Hawaii’s Attorney General, Anne Lopez, is facing criticism from law enforcement officials over her recently unveiled comprehensive marijuana legalization plan. The proposal, released in April, is part of the state’s ongoing efforts to enact adult-use cannabis regulations.
Despite initial praise from supporters in the legislature, the plan has encountered opposition from law enforcement representatives, including Honolulu Prosecuting Attorney Steve Alm. Alm contends that the current system of cannabis prohibition is not broken, and regulating adult-use cannabis could lead to increased hospitalizations without effectively addressing the illicit market.
However, David Day, a special assistant with the attorney general’s office, dismissed these concerns, stating that the bill takes law enforcement perspectives into account. He emphasized the collaborative effort between the Department of Law Enforcement and the Department of the Attorney General in drafting the legislation.
The attorney general’s plan includes key provisions:
- Adults aged 21 and older could purchase and possess up to one ounce of cannabis and five grams of non-flower marijuana products.
- Home cultivation of up to six plants per residence, with a maximum of 10 plants for a single household, would be permitted.
- A Cannabis Control Board would be established to regulate the market and issue licenses for various cannabis businesses, including cultivators, processors, dispensaries, and retailers.

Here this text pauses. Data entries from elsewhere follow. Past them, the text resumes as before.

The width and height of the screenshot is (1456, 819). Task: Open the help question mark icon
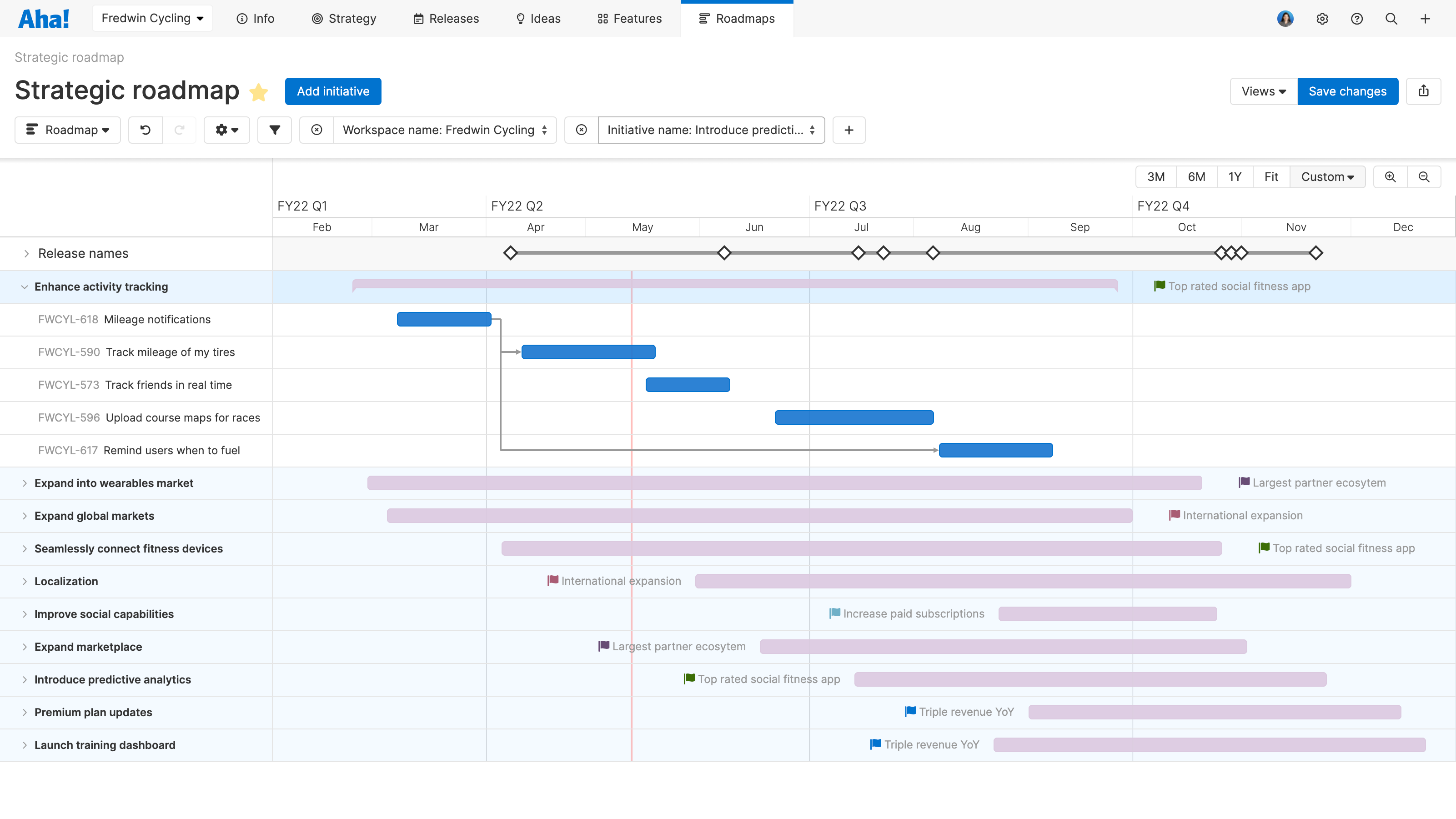1356,19
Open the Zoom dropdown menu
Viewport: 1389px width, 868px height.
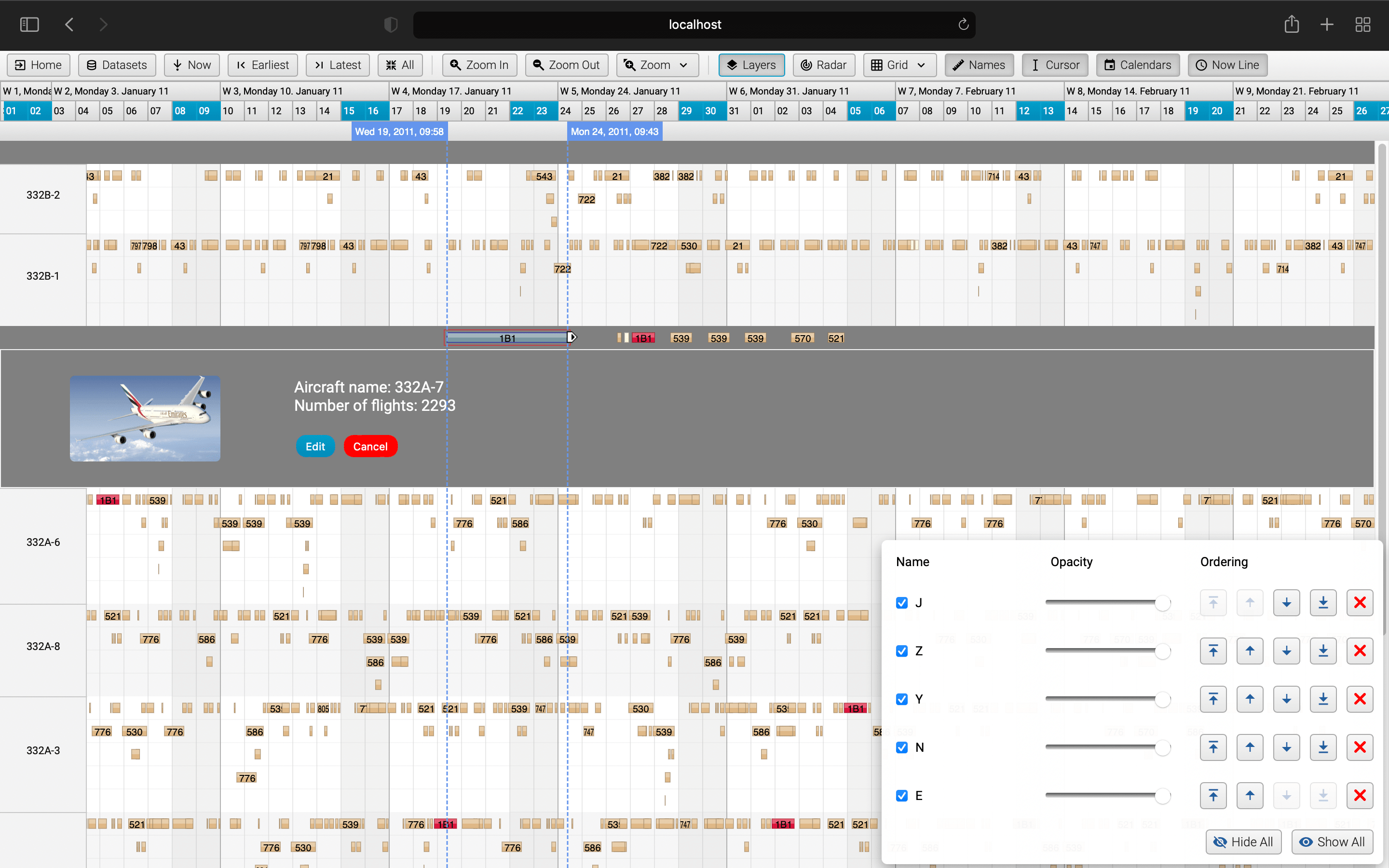[x=656, y=65]
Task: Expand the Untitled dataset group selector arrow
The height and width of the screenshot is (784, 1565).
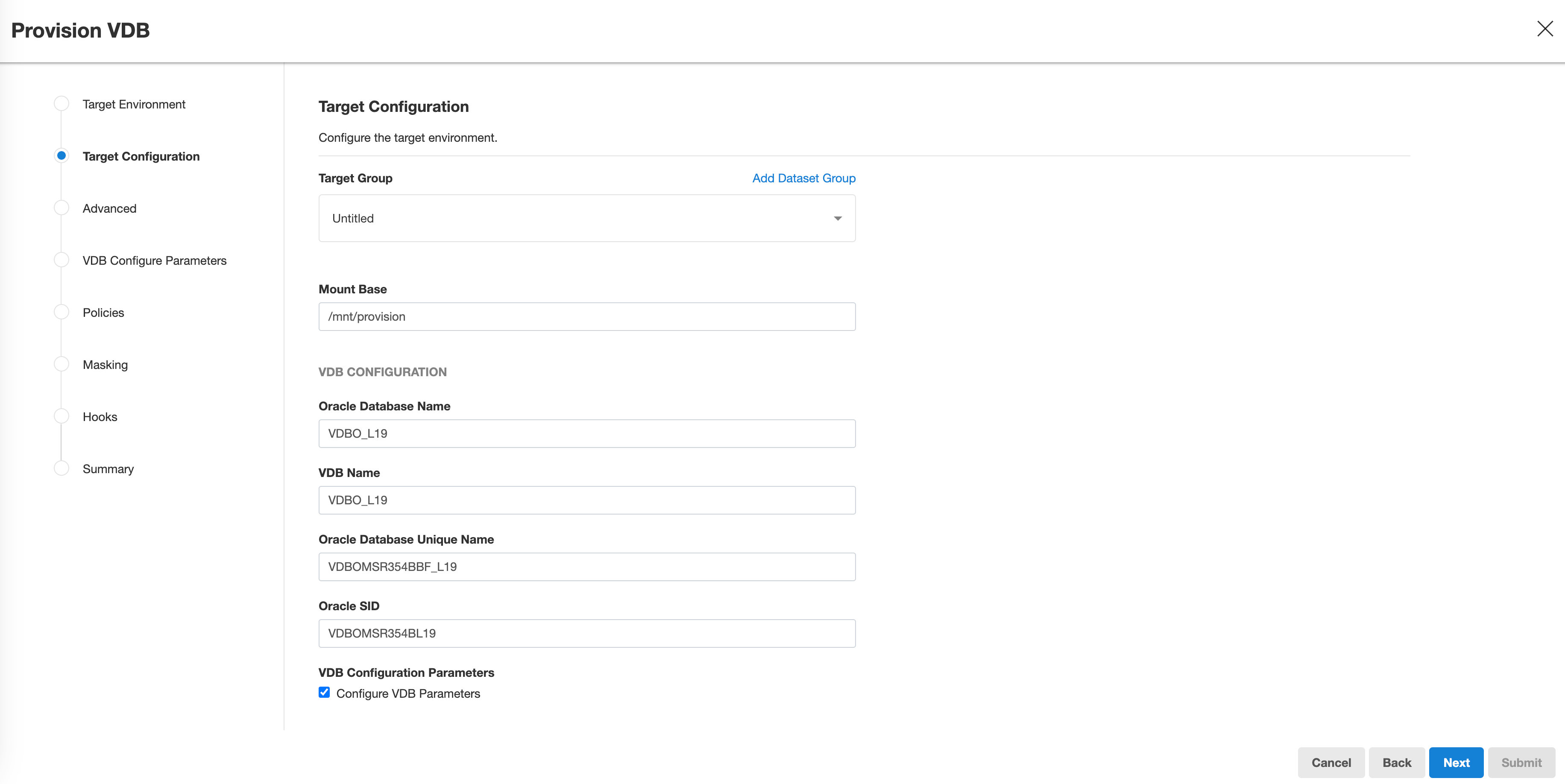Action: point(838,218)
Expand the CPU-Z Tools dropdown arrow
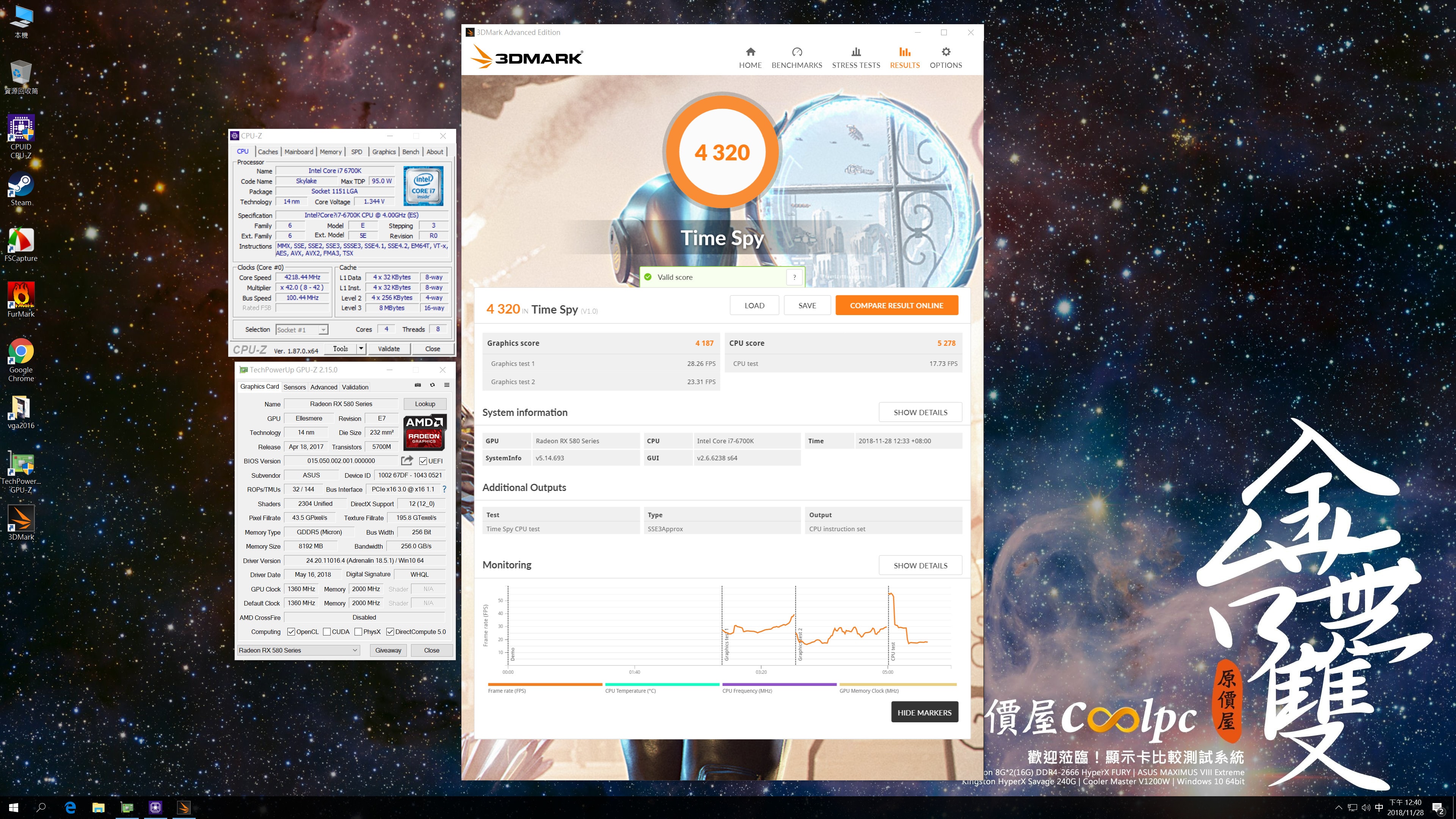1456x819 pixels. [361, 349]
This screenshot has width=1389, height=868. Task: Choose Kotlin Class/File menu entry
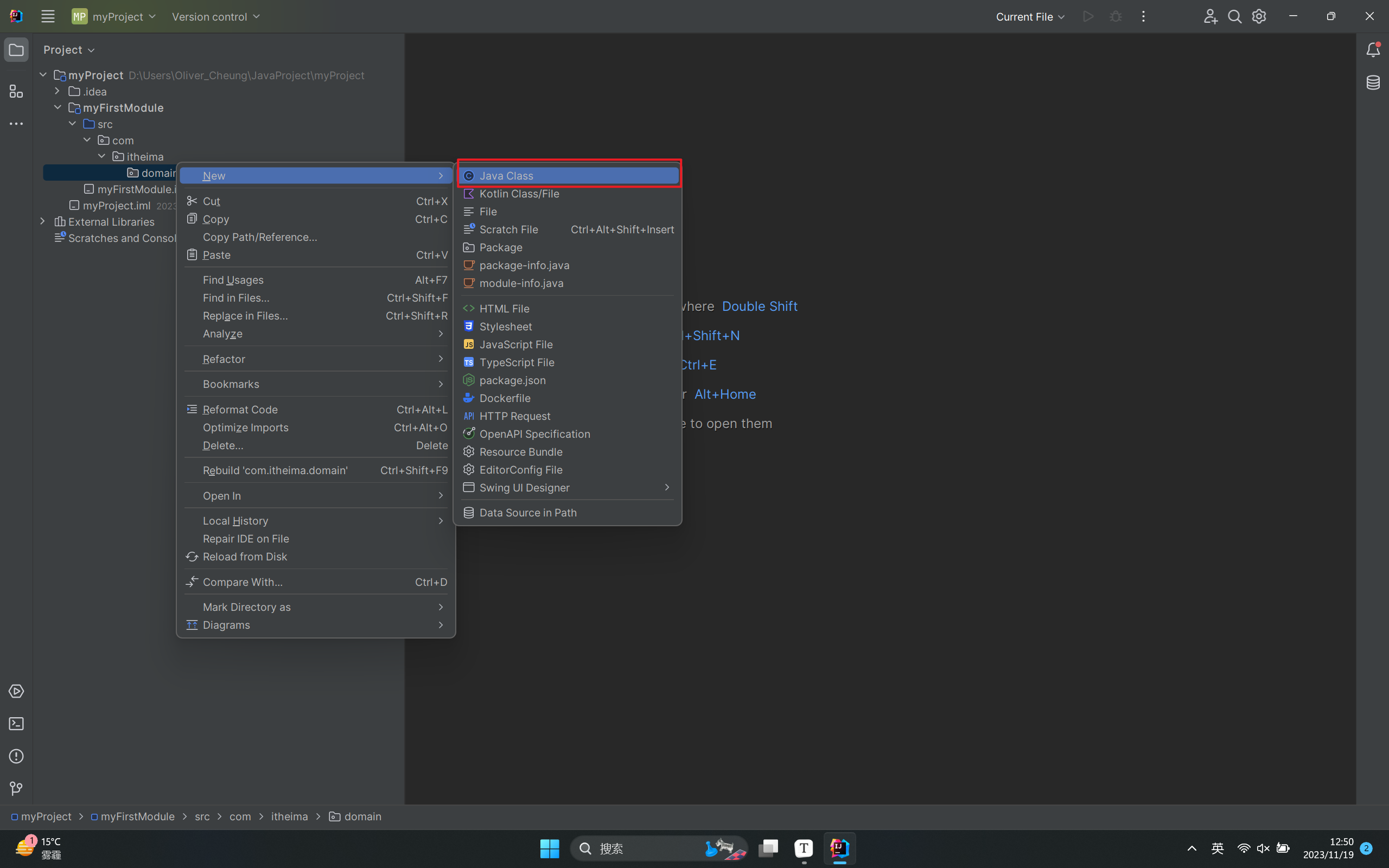(519, 194)
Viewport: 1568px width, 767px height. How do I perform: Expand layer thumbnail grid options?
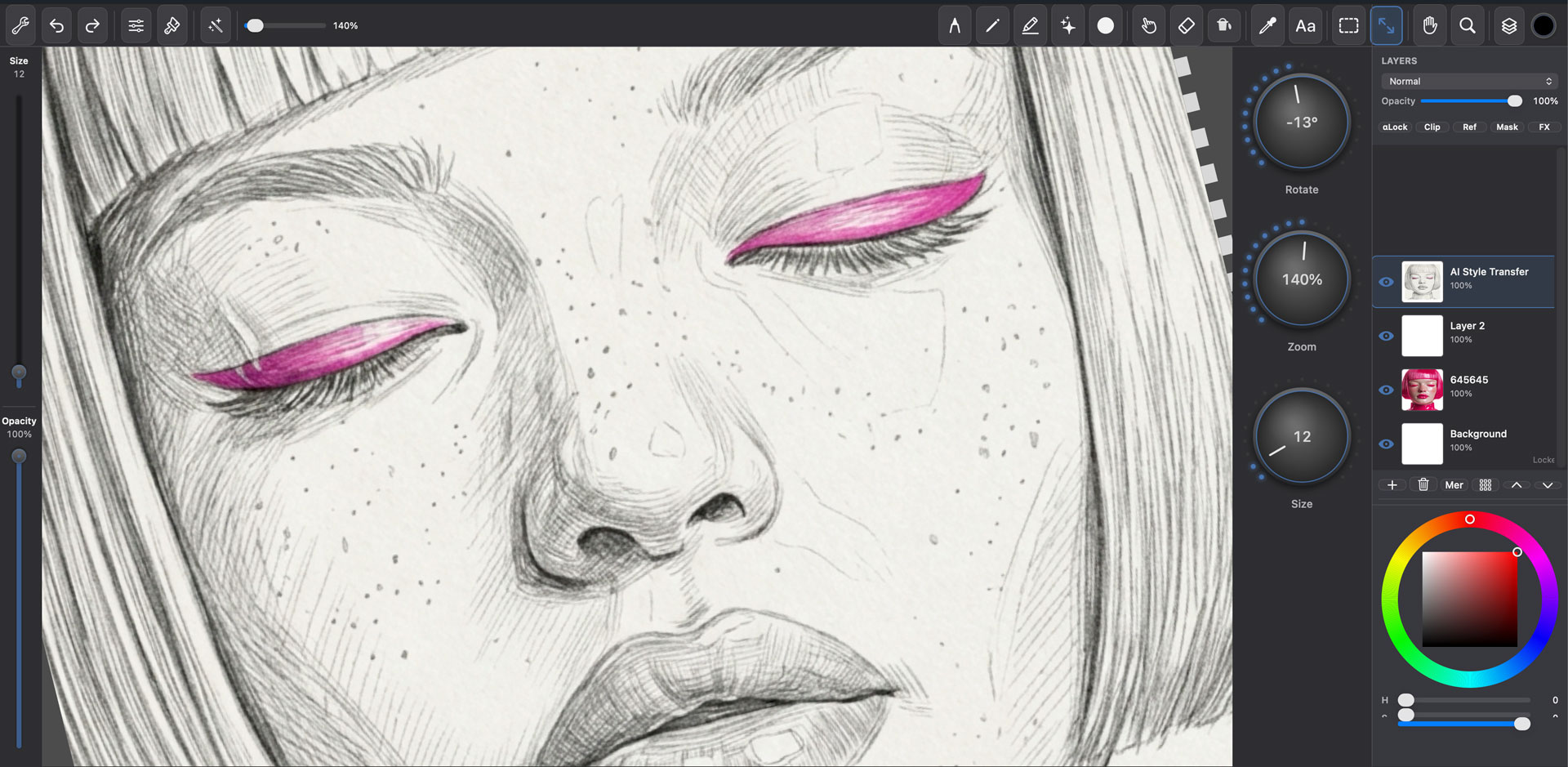click(1485, 484)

- Licensing applicants must be Hawaii residents for at least five years, and individuals with certain felony convictions would be ineligible for licenses.
- The board would focus on promoting industry ownership diversity and could add criteria for licensure to address public health, safety, and participation from historically disadvantaged communities.
- Cannabis products would be subject to a 10% excise tax, in addition to the state’s standard 4% sales tax.
- The proposal also incorporates social equity measures, such as supporting businesses with at least 51% ownership by individuals residing in disproportionately impacted communities.
While some advocates support the attorney general’s effort, they call for additional revisions to enhance equity and reduce criminalization. The ongoing debate reflects the complexities surrounding cannabis legalization in Hawaii, with lawmakers aiming to finalize the legislation by 2024.
As the attorney general and law enforcement engage in a dialogue on the merits and challenges of the proposal, Hawaii moves closer to potential cannabis regulation. The attorney general’s office remains committed to addressing concerns raised by critics and refining the plan to strike a balance between public health, safety, and social equity.